Another high point is Lance Henriksen who easily delivers one of the most sinister bad guy rolls within the cliched genre. Henriksen is perenially underrated, but he is so damn good in the part and in most parts he accepts. He's frightening. There's a reason he inevitably landed the role of Frank Black for the Chris Carter series Millennium. His career is a fascinating one. This is yet another footnote on his amazing resume of films.
Supporting actor Arnold Voosloo [The Mummy] is also solid as Henriksen's right hand henchman. It's never a good sign when the supporting actor is more memorable than the lead.
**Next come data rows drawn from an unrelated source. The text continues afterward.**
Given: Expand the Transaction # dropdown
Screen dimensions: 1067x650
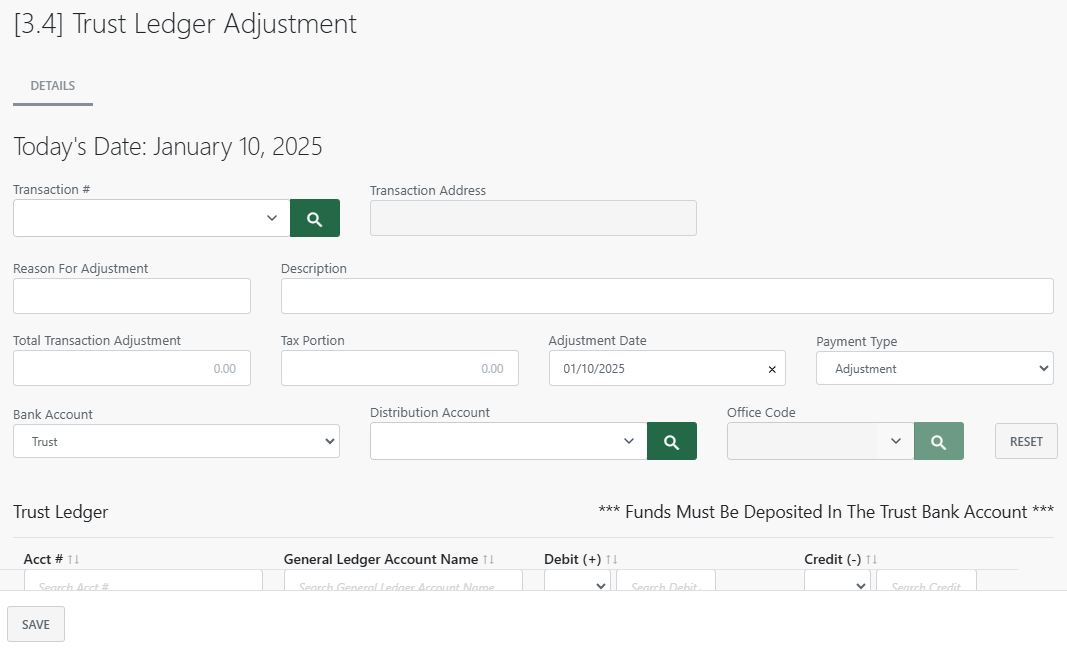Looking at the screenshot, I should tap(272, 217).
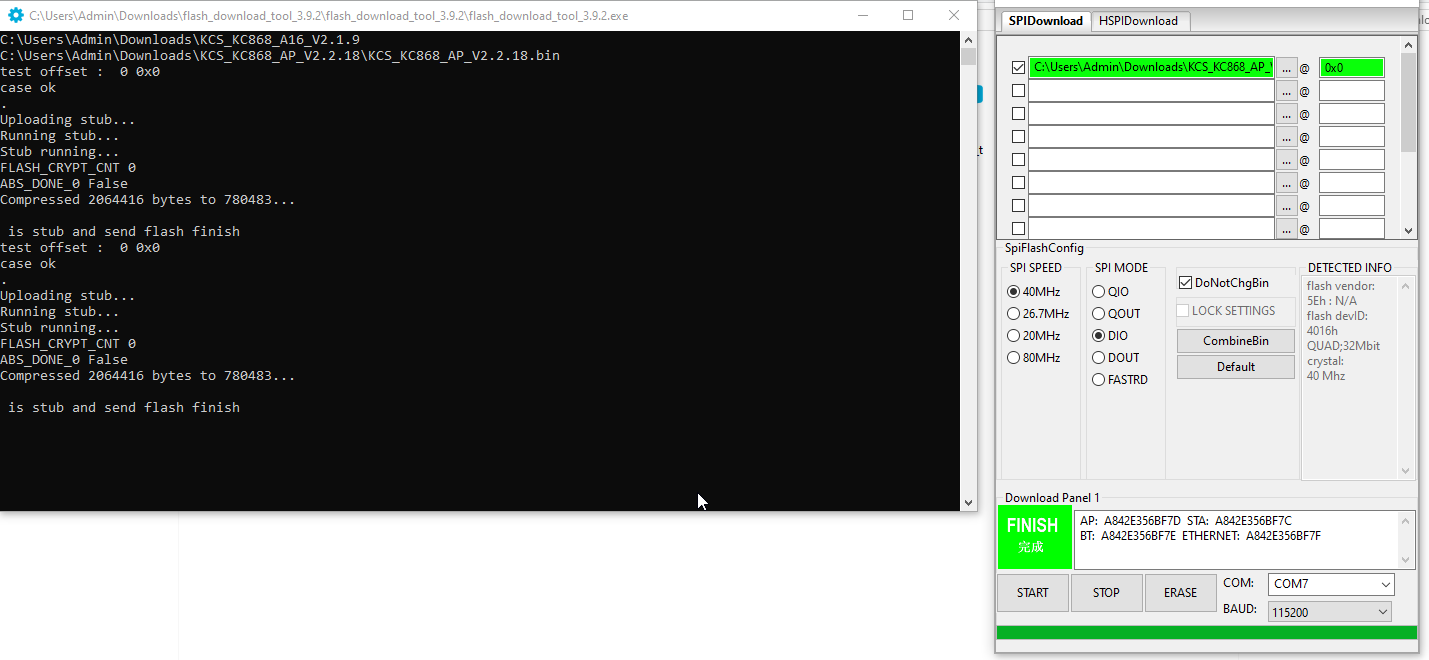Select the 80MHz SPI speed option
The height and width of the screenshot is (660, 1429).
1014,358
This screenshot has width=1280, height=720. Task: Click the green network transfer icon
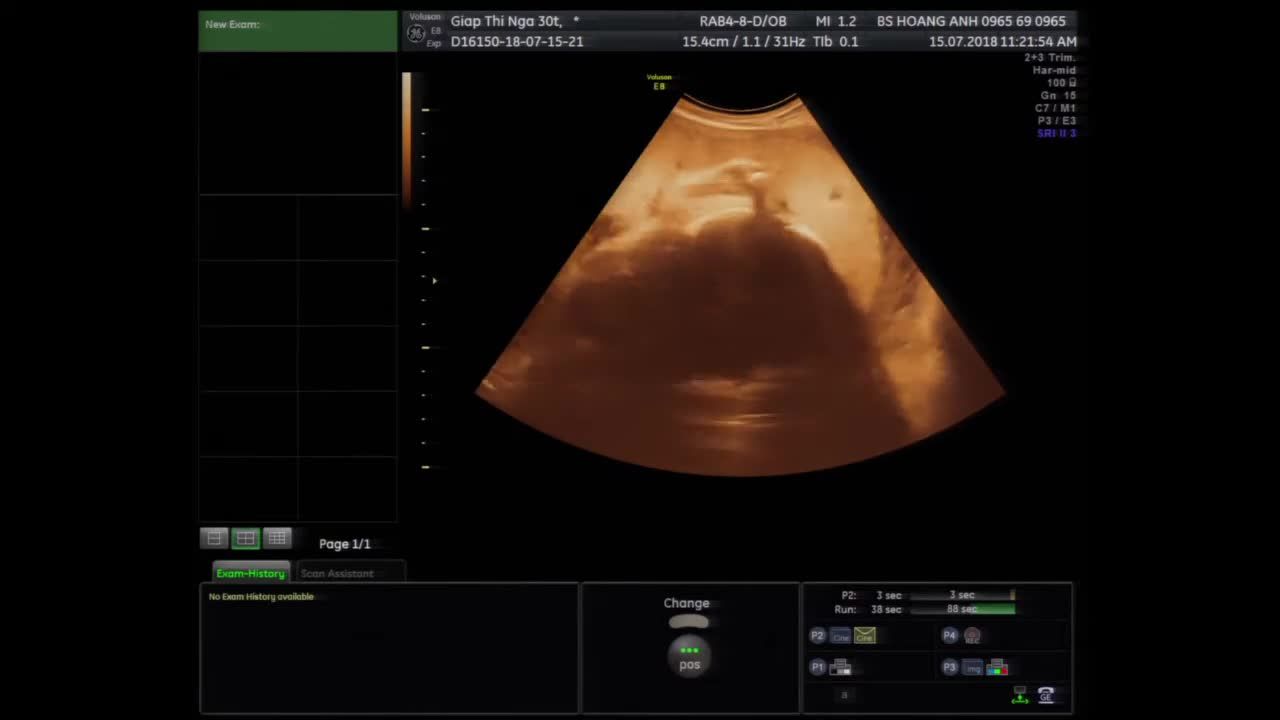1020,696
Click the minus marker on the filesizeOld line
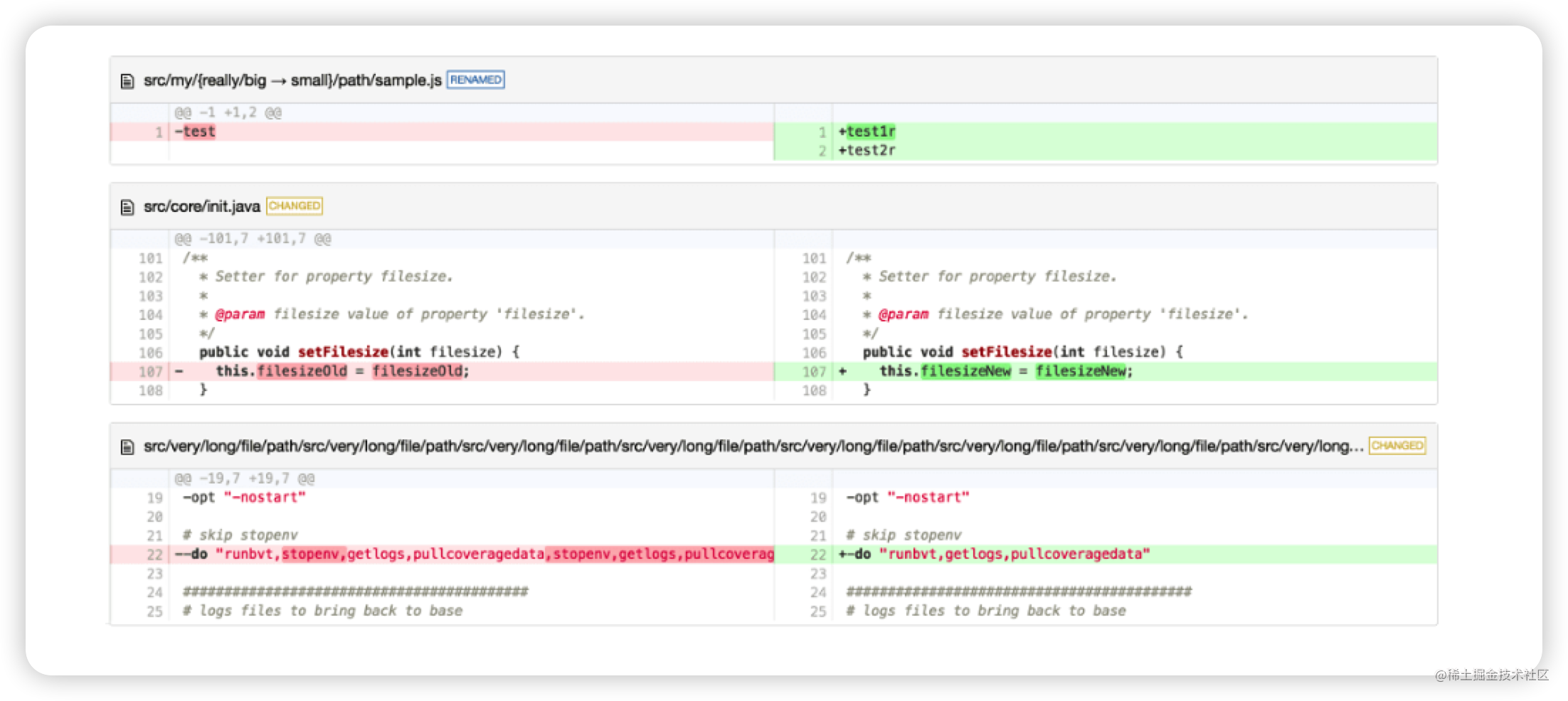 (x=178, y=370)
In the end, I actually enjoyed Hard Target on its face. And like anything on its surface, you need to dig a little deeper for a film to get under your skin. The Killer achieved that for me. Hard Target lacks the masterful touch of an unencumbered John Woo. It also lacks some choice casting decisions. The film truly suffers as a result of these two factors. Despite my mixed reaction to the movie, I liked Hard Target and would recommend this particular Extended Director's Cut for a viewing. I'm told the action sequences are more intact as a result of this cut. Without those sequences, Hard Target would suffer. As it is, I would have liked more action to compensate for the film's shortcomings. This is clearly the only cut to find.
Check my mullet move boy!
Despite my conservative ways, I'm reminded of the brilliant line by late Democratic Vice-Presidential nominee, Lloyd Bentsen, delivered to Republican Vice-Presidential candidate Dan Quayle, "I served with Jack Kennedy. I knew Jack Kennedy. Jack Kennedy was a friend of mine. Senator, you're no Jack Kennedy" [in response to Quayle's comparison of himself to Jack Kennedy]. Well, I've seen The Killer. I've experienced The Killer. The Killer is a personal favorite of mine. Hard Target my friend, you're nothing like The Killer. Chow Yun-Fat is also a far more fascinating hard target. I'm simply unable to avoid comparison. Still, for what it is, Hard Target is a decent action film thanks to John Woo. It's success rests squarely with Woo and the work of Henriksen. I don't know, maybe I have a thing against stocky, muscular Belgian leads running around the bayou as my hero, but was there not a more viable alternative to Jean Claude Van Damme? Getting that particular target right might have made the difference. Did I mention the plot? Really.
Hard Target: B
Actor Footnote: Jean Claude Van Damme [1960-present]. I do use the term actor loosely. His action highlights include: No Retreat, No Surrender , Bloodsport , Black Eagle , Cyborg , Kickboxer , Death Warrant , Lionheart , Double Impact , Universal Soldier , Hard Target , Nowhere To Run , Street Fighter , Timecop , Sudden Death , Maximum Risk , The Quest , Double Team , Legionnaire , Knock Off , Universal Soldier: The Return , Inferno/Desert Heat , The Order , Replicant , Derailed , In Hell , Wake Of Death , The Hard Corps , Second In Command , Sinav , Until Death , The Shepherd: Border Patrol , JCVD , Universal Soldier: Regeneration  and The Eagle Path . His career path has been interesting working with Roland Emmerich, Peter Hyams [and his son], Tsui Hark to eventually directing himself. Have you noticed the box covers to these films look an awful lot alike? Perhaps I will give Van Damme a second chance with JCVD.